Subsequent to the sale discussed in this amended report, as
indicated in his original report, Mr. Robinson disposed
of an additional 420,000 shares,leaving him as the beneficial
owner of 4,797,948 shares of Common Stock, which includes
601,967 shares held directly and: (A) 890,904 shares
of Common Stock, which are receivable upon conversion of
890,904 shares of Class A Stock, par value $.01 per share,
owned by Richard Robinson;  and (B) 490,000
shares of Common Stock subject to two variable forward
agreements.  Also includes shares owned by
(C) the Trust under the Will of Maurice R. Robinson (the
"Maurice R. Robinson Trust"), as follows: (i) 1,683,092 shares
of Common Stock and (ii) 648,620 shares of Common Stock
which are receivable upon conversion of 648,620 shares of
Class A Stock, par value $.01 per share; and (D) the Trust
under the Will of Florence L. Robinson (the "Florence L. Robinson Trust"),
as follows: (i) 350,000 shares of Common Stock and
(ii) 116,676 shares of Common Stock which are receivable
upon conversion of 116,676 shares of Class A Stock,
par value $.01 share.
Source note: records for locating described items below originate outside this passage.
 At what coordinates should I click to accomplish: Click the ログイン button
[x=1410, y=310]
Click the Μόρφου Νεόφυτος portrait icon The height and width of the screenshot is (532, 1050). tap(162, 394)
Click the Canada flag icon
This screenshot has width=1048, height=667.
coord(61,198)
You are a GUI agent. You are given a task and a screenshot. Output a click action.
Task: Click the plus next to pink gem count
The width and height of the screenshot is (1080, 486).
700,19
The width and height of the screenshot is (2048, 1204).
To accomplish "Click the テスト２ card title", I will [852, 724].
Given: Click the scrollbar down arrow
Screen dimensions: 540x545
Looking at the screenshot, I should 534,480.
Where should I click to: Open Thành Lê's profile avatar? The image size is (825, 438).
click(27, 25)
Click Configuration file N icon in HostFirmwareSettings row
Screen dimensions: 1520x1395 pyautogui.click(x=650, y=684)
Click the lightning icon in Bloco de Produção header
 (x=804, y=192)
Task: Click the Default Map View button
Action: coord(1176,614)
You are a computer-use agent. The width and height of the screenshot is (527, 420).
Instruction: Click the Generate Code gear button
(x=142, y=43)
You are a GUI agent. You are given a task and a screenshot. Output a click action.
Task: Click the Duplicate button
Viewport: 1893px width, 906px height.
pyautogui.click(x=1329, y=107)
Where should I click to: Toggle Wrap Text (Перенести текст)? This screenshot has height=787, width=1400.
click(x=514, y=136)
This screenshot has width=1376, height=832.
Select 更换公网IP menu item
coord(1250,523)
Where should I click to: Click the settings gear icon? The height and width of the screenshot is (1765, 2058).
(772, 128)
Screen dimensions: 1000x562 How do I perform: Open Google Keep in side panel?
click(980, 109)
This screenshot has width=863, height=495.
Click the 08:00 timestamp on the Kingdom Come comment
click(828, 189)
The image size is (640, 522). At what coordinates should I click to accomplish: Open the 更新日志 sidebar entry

Richard Robinson is one of six trustees
of the Maurice R. Robinson Trust, and one of two trustees of the
Florence L. Robinson Trust, with shared voting and investment power
with respect to the shares of Common Stock and Class A Stock owned by
the two trusts,respectively. The shares of Class A Stock are convertible
into shares of Common Stock,at any time at the option of the holder thereof,
on a share-for-share basis. Also includes (E) 7,594 shares of Common Stock
for which Mr. Robinson is custodian under a separate custodial account for
one of his sons, (F)  4,883 shares of Common Stock
with respect to which Mr. Robinson had voting rights at May 31,2008
under the Scholastic 401(k) Savings and Retirement Plan, and
(G) 4,212 shares owned directly by his minor children.